In talking to fellow Wilco fans, I've noticed something that I don't often see in fans of other bands - an excitement about change. And let's face it - Wilco's sound has definitely benefitted from a lack of permanent grounding, and YHF takes the biggest steps from the often-repeated stories of Uncle Tupelo this and alt-country that and all the other hogwash.
So we can talk about labels and history and the like, but I'll leave that to the music critics. The history only matters if you're already a Wilco fan, and if you're like most Wilco fans, the change from the past isn't even that big a deal. The question is, what merit does this record have on its own?

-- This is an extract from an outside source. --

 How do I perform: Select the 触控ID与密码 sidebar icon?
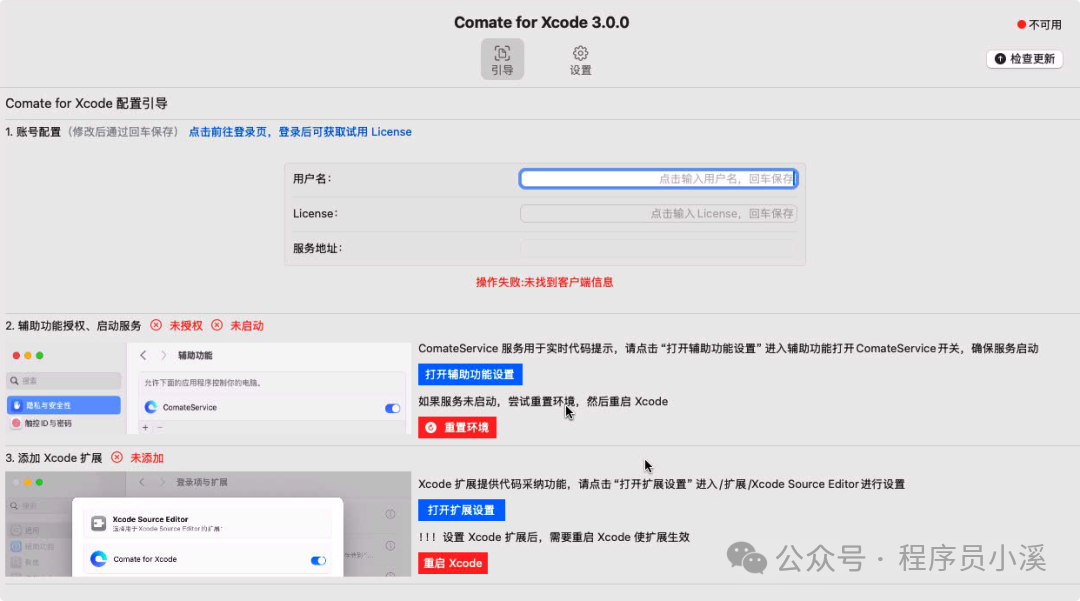(16, 422)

YHF is an album for our times - the human spirit confronted with the modern world is one way you can look at both the songwriting themes and the sounds employed in this album. Put headphones on to hear the organic, typical instruments doing battle with the swirling noise and layered arrangements; this added "noise" is not an afterthought, but a carefully mastered part of the album's whole sound. The feeling you get listening to the way sound is arranged should be a clear indication that there is something deeper going on here, whether or not you're a fan of the noisiness that Jim O'Rourke brings to the table (and even though I usually don't care for this style, I am instinctively drawn to, and pleased by, its execution in YHF).

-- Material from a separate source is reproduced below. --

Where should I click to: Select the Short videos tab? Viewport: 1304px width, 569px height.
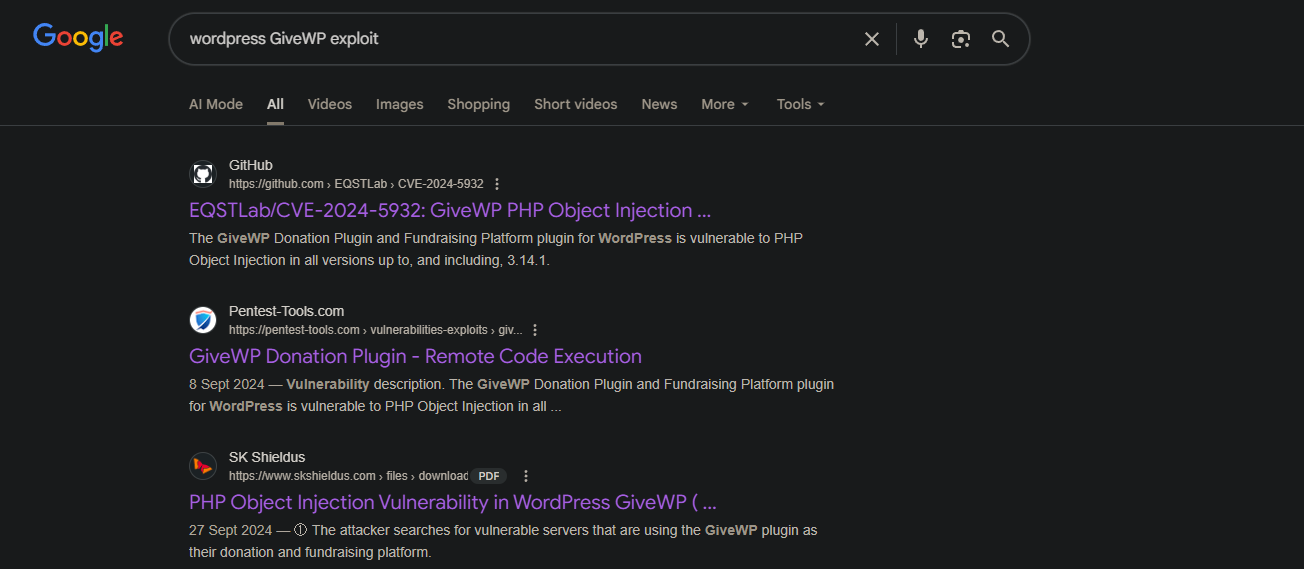(575, 104)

On top of this is Jeff Tweedy's touching songwriting. This is an album to read along to (or sing if you're luckier than I am), so keep the liner notes handy. Tweedy sings songs about the same love, unpredictable and wonderful and painful, in a strange world that is either always changing or always the same. Honestly, I don't know and I'm not going to try any harder than that to say what Tweedy says so much better with lyrics like, "tall buildings shake, / voices escape, singing sad sad songs / tuned to chords strung down your cheeks, / & bitter melodies, turning your orbit around." As he sings this in Jesus, Etc, Tweedy continues to talk about the night sky, and at the same time violins sweep through the air in a jagged, computer-challenged way that feels like the night sky is falling apart.

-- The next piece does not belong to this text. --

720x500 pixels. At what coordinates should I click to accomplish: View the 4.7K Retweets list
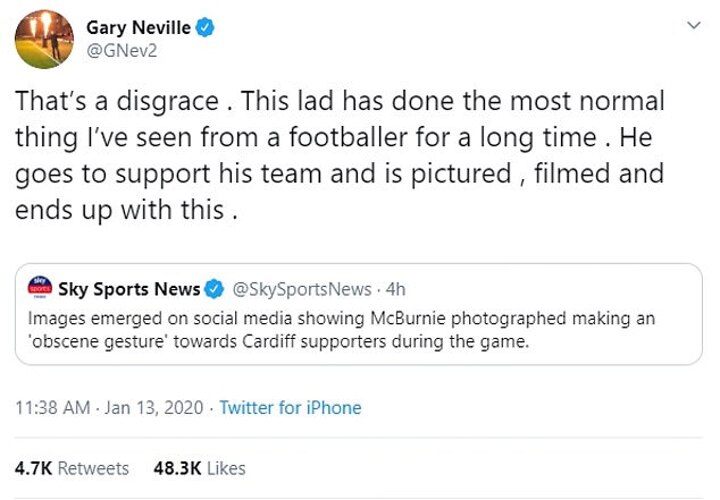[x=72, y=467]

That's just one of thousands of intangible beauties that this album has, combining music and sound and word and thought (pardon if I sound like a hippie) into a truly special album, one that is reborn upon each listen. I have had this album for months thanks to the Internet, but nothing could have prepared me for my first CD listen, w/ liner notes, on headphones. It was an experience I'll never forget. Buy this album.